### Goal
Can you write out the entries word for word from the line containing "This screenshot has width=1120, height=639." through the end of the entries, leaving out the pictures?

### Entries locating words and elements

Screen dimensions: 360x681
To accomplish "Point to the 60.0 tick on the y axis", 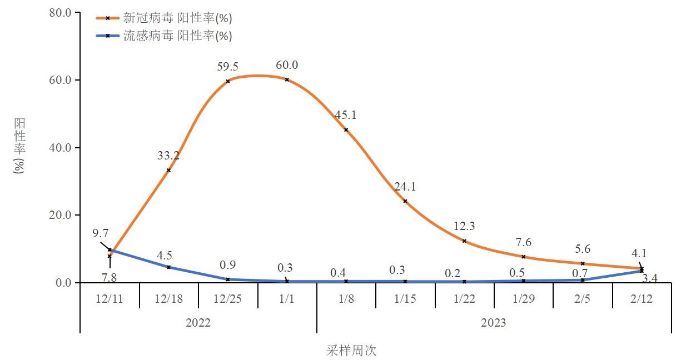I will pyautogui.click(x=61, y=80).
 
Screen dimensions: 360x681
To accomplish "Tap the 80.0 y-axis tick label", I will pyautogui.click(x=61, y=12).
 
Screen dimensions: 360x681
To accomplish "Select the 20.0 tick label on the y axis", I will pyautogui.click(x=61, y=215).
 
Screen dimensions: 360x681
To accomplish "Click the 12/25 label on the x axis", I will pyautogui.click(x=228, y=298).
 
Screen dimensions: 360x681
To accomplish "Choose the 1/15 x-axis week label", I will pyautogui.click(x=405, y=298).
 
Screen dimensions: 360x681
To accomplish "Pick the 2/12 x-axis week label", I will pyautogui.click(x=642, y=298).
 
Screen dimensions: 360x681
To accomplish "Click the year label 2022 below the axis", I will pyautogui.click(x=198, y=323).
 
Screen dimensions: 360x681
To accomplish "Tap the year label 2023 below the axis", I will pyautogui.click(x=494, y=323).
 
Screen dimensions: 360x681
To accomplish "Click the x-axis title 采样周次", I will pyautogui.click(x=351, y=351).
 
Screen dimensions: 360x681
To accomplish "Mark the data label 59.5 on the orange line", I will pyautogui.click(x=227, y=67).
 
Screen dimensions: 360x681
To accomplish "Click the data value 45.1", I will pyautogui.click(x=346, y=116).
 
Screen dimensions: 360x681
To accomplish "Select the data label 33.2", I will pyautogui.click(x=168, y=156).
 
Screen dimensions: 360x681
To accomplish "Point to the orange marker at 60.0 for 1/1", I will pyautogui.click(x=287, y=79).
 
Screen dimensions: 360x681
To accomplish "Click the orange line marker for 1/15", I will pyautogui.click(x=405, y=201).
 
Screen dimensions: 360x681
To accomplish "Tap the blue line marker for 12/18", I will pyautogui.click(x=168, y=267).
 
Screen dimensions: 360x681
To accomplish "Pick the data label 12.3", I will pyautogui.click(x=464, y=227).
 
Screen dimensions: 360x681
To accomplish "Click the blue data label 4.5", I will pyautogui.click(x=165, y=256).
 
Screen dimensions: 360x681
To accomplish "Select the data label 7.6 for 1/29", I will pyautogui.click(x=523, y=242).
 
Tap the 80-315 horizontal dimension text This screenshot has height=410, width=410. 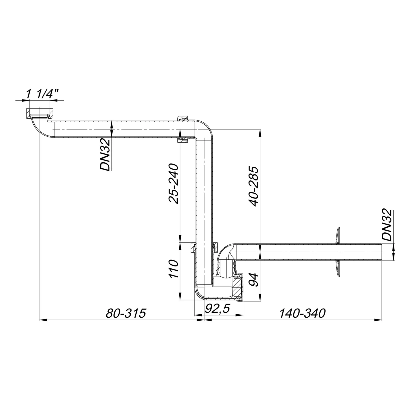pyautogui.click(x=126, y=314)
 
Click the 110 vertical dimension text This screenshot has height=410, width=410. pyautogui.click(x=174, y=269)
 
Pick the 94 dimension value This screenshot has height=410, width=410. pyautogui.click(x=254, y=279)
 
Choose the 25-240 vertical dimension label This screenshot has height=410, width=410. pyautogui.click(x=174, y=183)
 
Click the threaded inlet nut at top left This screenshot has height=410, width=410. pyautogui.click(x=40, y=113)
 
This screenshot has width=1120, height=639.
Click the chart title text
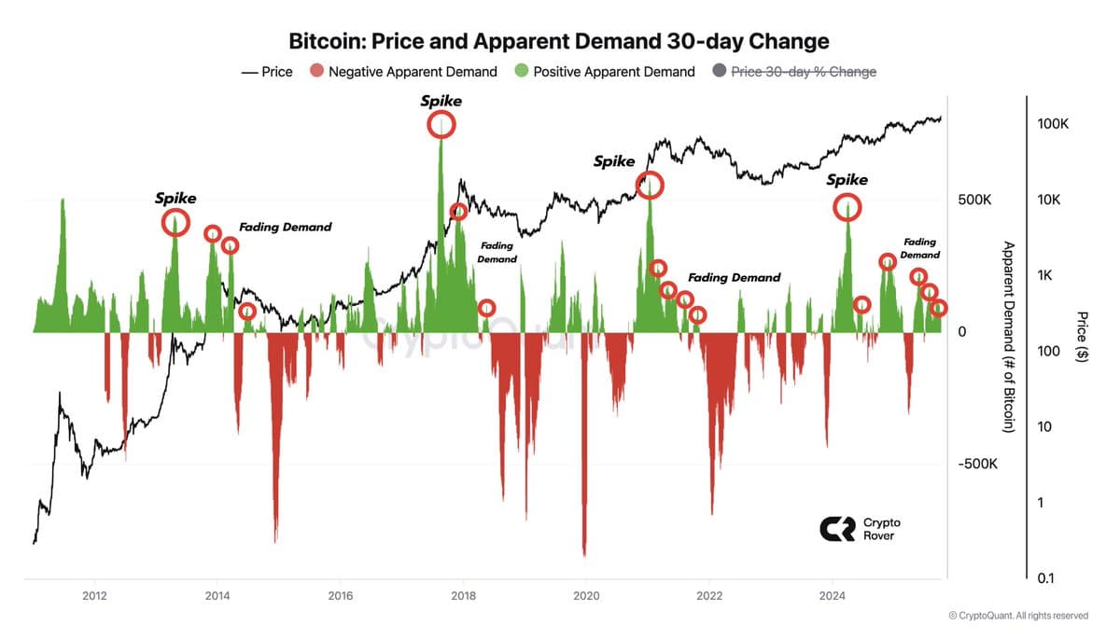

### Output for this exercise
This screenshot has width=1120, height=639.
Click the chart title text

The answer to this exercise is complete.